# Is to Honor to Obey?



## Parakaleo (Dec 17, 2015)

Certainly, the Fifth Commandment is binding on Christians of all ages. Christians have always understood the Fifth Commandment to mean that children and adults alike should respect appropriate authorities, the family structure serving as the foundation.

However, does not a child honor his father and mother differently than he would as an adult? Paul's instruction for the church is that children are to obey their parents in the Lord. At some point, it would seem, "obey" transitions into "honor" as a child becomes an adult. Any thoughts on the practical differences in the relationship?


----------



## 2ndViolinist (Dec 29, 2015)

A child obeys his father and mother so that he may be instructed and disciplined. Assuming the instruction and discipline are upright, the child's obedience would honor his parents and thus, God. By the grace of God, as the child transitions into adulthood he would gain wisdom and discernment. To honor his parents then would be, I think, to respect and care for them.
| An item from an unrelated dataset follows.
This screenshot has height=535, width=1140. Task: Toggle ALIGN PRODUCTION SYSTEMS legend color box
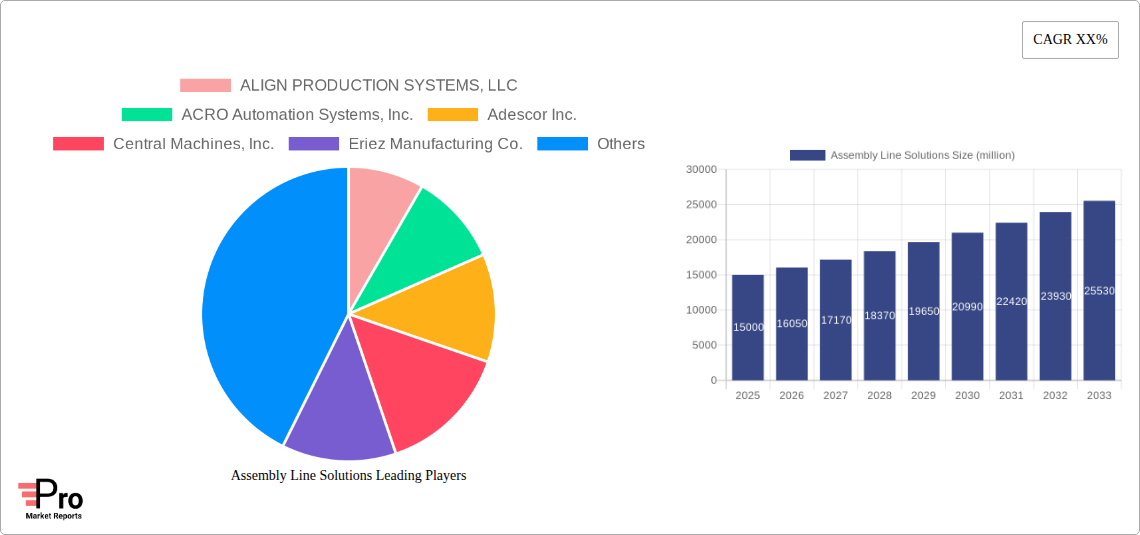coord(205,86)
Not as much instruction would be necessary and discipline would only be needed if the child became a delinquent. But if the parents requested anything that was not sinful of their child, it would be in his best interest to do it joyfully, with love. I think that honoring his parents would also include showing them appreciation for their care all those years.

In my case, I am a young woman--and an adult--still living at home. As long as I live under my father's roof, I obey his commands--so long as he does not ask me to disobey God's commands. Life is good.


----------